Composting tumblers are convenient. Tumblers are raised a few feet off the ground, making it easy for you to dump your organic waste into it. Turning the waste, a tactic you can use to speed up your composting, is simple with a composting tumbler.

However, composting tumblers tend to have smaller volumes than a composting bin. Also, it can be hard to retrieve the “black gold” left after the composting process is complete, especially if the doors on the tumbler are small.

Compost bins that rest on the ground are no fuss, no muss – they are easy to use and easy to put together. Buy a larger one and you’ll have ample volume to handle all your veggie scraps, shredded cardboard, coffee grinds, and all the other many many things you can divert from the landfill.

However, animals can easily access your compost bin since they are on the ground. Even with a tight lid on top, many animals will chew right through it.

Mostly, it does not matter if animals are helping you get rid of your organic waste. The one exception is rats – if your neighborhood tends to have rats around, you might want to consider a composting tumbler.

Composting is Easy, But Sometimes Not Simple

Don’t be scared away by all the rat and rodent talk.

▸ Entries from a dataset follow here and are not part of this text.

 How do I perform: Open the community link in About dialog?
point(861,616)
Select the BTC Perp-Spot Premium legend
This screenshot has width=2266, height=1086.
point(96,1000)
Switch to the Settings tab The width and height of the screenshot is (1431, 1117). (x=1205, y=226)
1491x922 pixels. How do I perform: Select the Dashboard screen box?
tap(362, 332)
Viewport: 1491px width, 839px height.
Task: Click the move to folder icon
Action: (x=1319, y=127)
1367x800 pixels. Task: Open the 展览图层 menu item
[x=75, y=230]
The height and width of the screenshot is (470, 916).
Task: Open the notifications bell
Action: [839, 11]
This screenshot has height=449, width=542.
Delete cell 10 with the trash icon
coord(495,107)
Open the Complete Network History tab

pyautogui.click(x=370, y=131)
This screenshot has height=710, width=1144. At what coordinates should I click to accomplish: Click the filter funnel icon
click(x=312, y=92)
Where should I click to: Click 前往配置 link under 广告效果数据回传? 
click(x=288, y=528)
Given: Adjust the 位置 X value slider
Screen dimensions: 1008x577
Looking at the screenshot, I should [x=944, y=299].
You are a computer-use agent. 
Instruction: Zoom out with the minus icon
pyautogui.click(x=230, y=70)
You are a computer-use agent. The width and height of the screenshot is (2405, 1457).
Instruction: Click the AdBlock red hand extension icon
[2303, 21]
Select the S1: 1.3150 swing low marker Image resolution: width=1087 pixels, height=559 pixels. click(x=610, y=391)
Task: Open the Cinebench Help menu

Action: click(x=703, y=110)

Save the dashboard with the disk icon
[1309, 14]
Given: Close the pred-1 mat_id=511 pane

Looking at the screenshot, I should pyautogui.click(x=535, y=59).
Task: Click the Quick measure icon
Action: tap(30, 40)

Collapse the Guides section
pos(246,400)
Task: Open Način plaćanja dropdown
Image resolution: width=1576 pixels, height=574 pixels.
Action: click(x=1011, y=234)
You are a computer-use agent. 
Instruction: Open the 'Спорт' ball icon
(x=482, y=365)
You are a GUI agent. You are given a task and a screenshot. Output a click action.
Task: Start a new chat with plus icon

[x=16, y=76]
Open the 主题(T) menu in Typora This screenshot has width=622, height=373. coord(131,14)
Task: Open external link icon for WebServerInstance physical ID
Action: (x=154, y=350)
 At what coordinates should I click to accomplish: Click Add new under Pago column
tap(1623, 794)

Between municipal run programs and backyard composting, millions of people compost in the U.S.

Our household composted for over a decade without any trouble with pests. We lived in a very urban area just a few blocks from restaurants and a vibrant commercial district. In ten years I saw zero rats or mice.

It is unlikely you’ll run into a rat problem with your compost bin. And though it can be a little messy and gross, it is also amazing to see the genius of nature. Mother Nature will turn your garbage into soil with little to no work from you.

It is an easy way to contribute to our global challenge to stop climate change, so give it a try!